その傍らで見守っていた副団長・補佐殿は言わずもがなである。
つまり、もっと時間に余裕、そしてゆとりがあれば、あの女性を助け、一緒に連れて行って、ストーリーの大詰めで後ろから『フハハハハハ! 愚か者めらが!』と言われ、大ピンチ、と言うのも良い。それこそが一興だと言える。
このメンバーであれば、そうなってしまっても、乗り越えられるだけの力はある、とは疑ってないが、最悪なのは『スタートに戻れ』と無情に言い放って、強制転移でもさせられた時だ。そうなってしまっては、強さとかは全く意味はない為、所謂《THE END》《GAME OVER》コース。そうなる可能性が捨てきれないから、踏み切れなかった。
それらを頭に浮かべているのは、キリト。そして リュウキも図らずしも。更にはレイナ。そして……以前 無情にも切り捨てようとしたアスナも 頭の片隅に渦巻いていた。
その時だ。
「罠、だよな……。罠だって、解ってる。―――でも、罠でもよ。罠だと解っていてもよ……」
がばっ! と、俯かせて走っていたクラインは立ち止まって顔を上げた。その目元には薄くにじむようなものがあったのは気のせいではあるまい。

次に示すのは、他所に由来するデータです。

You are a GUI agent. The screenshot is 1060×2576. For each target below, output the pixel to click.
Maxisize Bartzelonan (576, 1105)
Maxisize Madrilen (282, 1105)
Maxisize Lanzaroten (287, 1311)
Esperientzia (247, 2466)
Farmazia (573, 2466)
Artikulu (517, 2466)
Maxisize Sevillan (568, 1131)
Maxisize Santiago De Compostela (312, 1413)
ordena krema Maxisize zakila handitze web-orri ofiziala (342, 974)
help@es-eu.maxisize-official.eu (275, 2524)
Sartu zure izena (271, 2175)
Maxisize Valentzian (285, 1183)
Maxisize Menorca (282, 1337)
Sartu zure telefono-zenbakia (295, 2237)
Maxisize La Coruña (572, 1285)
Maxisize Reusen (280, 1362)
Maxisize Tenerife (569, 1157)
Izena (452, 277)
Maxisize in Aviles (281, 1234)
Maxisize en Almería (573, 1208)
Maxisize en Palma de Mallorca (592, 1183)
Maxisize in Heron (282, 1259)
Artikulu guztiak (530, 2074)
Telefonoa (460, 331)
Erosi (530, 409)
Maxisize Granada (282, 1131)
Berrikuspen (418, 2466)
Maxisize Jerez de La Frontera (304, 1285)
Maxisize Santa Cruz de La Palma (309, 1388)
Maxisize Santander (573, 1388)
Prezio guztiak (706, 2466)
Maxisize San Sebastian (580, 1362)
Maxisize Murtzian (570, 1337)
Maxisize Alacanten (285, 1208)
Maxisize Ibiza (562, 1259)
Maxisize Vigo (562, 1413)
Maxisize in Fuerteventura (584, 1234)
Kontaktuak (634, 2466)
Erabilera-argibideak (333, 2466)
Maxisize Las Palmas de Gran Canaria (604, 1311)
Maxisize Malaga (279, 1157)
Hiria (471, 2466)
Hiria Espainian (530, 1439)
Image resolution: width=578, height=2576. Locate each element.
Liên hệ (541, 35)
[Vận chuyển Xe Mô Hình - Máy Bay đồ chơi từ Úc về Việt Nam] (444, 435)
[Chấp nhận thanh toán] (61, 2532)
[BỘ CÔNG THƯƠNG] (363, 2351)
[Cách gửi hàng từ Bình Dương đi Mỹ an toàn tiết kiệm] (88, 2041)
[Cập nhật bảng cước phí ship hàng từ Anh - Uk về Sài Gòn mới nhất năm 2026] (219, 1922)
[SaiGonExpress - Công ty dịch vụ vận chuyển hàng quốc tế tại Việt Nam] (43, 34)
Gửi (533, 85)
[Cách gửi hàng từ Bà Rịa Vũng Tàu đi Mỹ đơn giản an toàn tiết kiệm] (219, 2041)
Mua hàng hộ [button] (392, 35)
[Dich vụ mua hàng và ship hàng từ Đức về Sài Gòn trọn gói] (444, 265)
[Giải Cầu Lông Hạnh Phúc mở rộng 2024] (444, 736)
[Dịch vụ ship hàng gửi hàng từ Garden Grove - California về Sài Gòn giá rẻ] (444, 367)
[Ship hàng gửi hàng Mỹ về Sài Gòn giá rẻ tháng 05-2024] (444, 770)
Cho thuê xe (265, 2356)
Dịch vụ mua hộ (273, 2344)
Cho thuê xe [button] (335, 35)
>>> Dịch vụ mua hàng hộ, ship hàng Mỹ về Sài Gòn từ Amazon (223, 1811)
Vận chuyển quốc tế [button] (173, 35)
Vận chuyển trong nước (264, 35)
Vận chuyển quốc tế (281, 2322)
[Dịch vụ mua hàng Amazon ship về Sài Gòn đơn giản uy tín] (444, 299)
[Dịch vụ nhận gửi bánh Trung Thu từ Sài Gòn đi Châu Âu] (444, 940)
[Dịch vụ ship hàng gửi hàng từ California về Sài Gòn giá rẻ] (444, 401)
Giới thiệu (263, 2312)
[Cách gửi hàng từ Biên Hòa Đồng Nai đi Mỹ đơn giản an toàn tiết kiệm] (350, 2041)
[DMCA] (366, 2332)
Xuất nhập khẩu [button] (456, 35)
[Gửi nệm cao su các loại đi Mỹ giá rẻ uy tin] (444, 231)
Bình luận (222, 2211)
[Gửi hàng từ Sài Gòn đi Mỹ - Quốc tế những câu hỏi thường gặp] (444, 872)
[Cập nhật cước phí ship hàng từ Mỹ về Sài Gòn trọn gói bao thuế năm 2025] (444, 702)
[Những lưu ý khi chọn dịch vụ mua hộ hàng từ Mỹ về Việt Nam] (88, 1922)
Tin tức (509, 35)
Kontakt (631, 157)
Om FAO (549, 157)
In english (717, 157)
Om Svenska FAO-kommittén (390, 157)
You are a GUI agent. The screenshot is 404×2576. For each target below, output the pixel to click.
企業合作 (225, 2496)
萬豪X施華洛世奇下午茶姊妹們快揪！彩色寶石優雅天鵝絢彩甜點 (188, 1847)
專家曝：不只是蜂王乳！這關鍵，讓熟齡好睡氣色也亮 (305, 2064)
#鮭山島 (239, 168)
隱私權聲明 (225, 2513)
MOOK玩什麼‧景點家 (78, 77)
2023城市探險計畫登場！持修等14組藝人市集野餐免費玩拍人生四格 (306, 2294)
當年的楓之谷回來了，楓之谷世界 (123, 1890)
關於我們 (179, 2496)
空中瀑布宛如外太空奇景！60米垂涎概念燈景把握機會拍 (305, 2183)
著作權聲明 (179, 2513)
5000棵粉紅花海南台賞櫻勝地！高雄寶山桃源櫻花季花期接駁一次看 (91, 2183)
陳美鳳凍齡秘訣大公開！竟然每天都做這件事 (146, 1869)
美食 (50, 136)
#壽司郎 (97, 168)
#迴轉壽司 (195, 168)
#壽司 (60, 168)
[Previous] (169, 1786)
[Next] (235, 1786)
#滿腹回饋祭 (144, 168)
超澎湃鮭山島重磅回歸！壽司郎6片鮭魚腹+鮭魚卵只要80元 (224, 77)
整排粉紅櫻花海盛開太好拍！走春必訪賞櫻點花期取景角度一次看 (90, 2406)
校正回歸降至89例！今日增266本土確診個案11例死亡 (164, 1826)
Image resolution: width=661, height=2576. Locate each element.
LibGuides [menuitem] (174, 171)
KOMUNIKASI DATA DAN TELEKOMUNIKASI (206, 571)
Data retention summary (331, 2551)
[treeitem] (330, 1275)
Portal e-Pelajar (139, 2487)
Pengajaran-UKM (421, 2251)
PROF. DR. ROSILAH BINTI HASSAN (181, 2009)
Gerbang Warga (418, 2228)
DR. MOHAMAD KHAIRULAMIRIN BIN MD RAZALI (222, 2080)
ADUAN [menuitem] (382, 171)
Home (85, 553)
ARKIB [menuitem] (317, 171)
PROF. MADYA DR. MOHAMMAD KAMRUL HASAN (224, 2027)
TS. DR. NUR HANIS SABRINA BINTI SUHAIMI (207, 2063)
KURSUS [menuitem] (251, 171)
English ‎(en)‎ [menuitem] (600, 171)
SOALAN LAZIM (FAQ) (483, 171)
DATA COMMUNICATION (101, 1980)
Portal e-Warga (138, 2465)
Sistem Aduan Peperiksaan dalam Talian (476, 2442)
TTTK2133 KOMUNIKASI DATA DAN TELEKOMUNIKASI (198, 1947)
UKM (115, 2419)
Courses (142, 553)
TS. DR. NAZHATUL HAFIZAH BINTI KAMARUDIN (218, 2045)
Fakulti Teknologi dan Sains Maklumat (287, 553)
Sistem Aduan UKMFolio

「それでもオリャぁ……どうしても、ここであの人を置いていけねェんだよ! たとえ……たとえ、それでクエが失敗して……、アルンが崩壊しちまっても……、それでもここで助けるのが、オレの生き様―――武士道ってヤツなんだよォォォ!!」
と、叫び上げると 勢い良く振り向き、氷の檻にどたどた、とかけ戻っていく、クライン。
正直な所、演説を聞いてる間に『NPCに感情移入しちゃってる?』と思い。『クラインだからな……』とため息を吐く者もいたり……。シリカの頭上にいるピナに至っては、珍しく欠伸までしているときている。